╭─ STUDY MATERIAL
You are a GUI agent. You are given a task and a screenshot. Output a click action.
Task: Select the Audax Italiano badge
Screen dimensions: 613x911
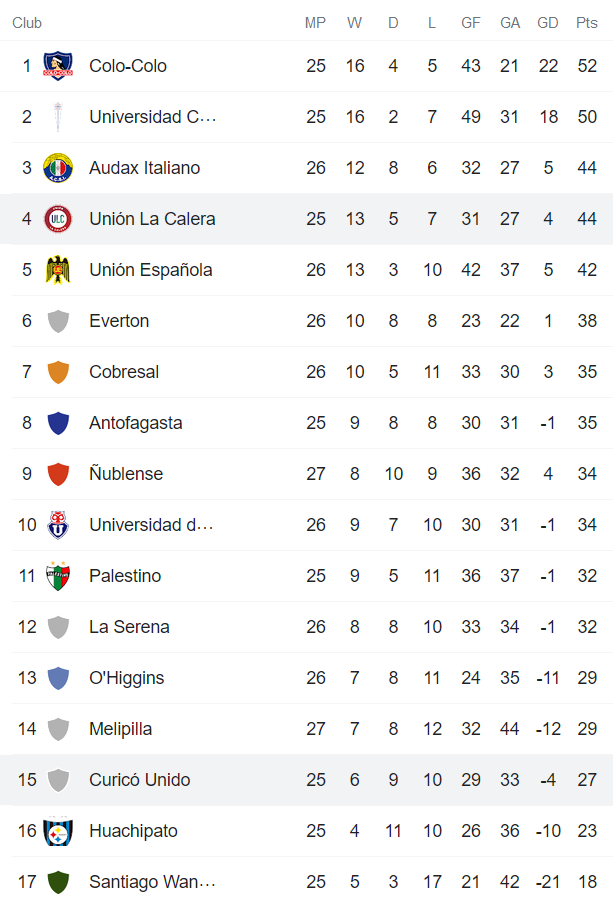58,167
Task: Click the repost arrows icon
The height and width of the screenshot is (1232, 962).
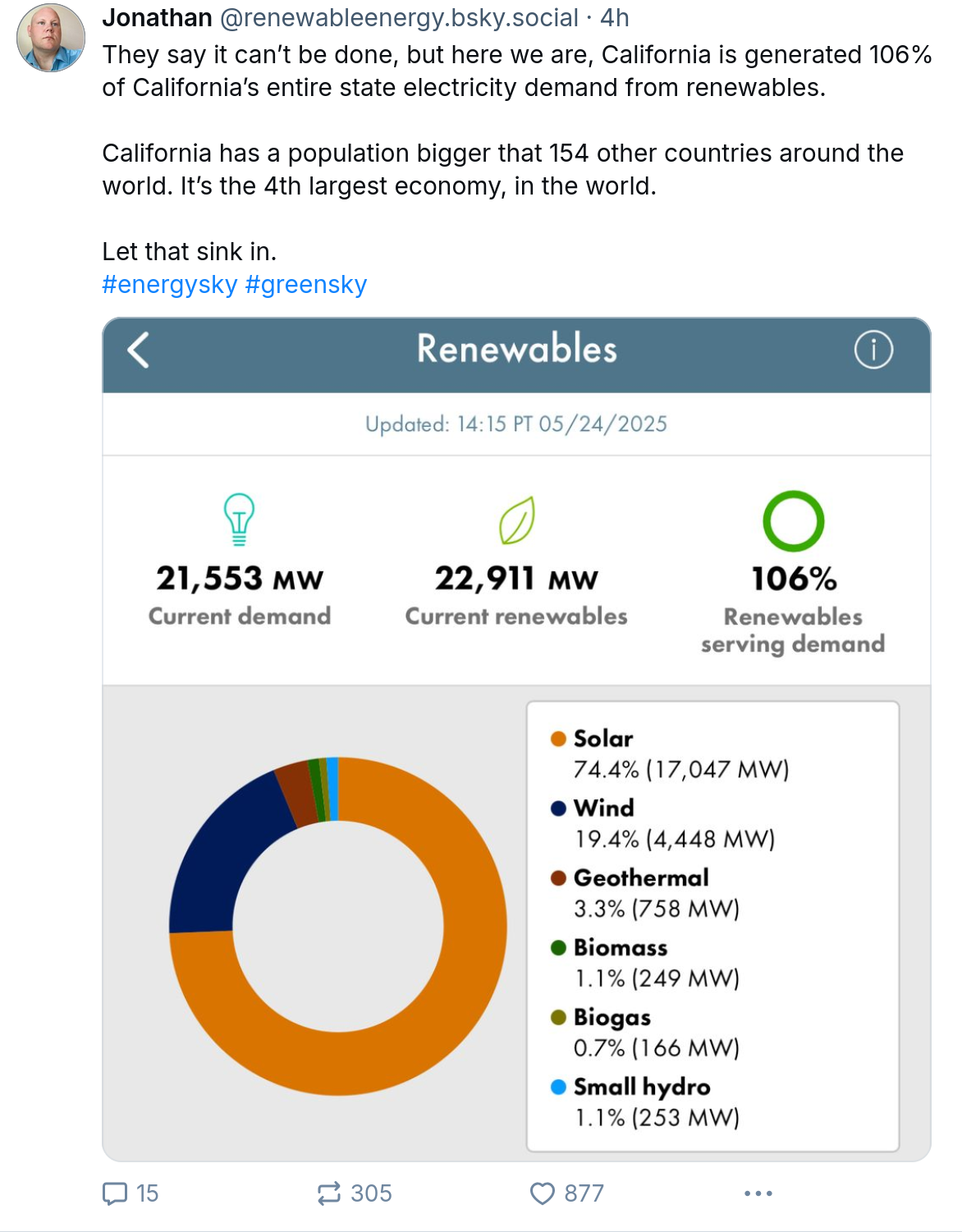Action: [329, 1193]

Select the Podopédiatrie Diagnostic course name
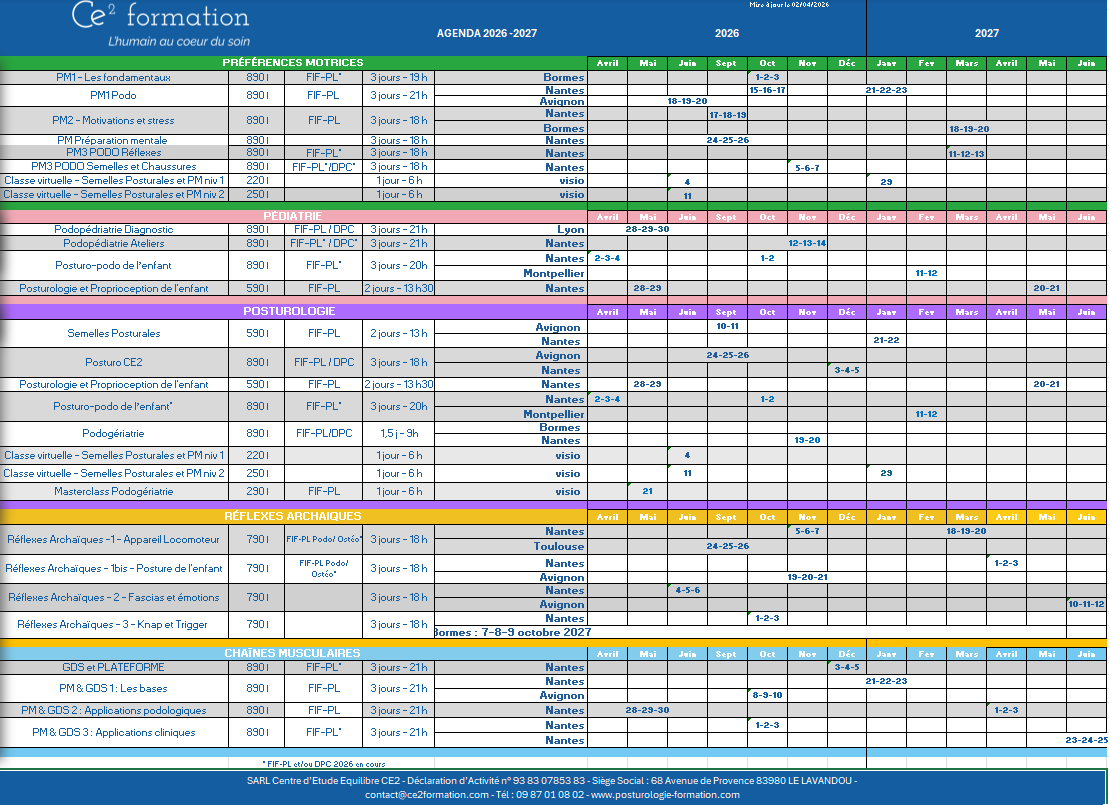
╰─
--- INSTRUCTIONS FOR THE TASK ---
Your task is to reproduce exactly the lines from the one with "The height and" to the end of the material, both included, with the pictures left out.

--- EXERCISE SOLUTION ---
The height and width of the screenshot is (1232, 962).
Action: [329, 1193]

Select the Podopédiatrie Diagnostic course name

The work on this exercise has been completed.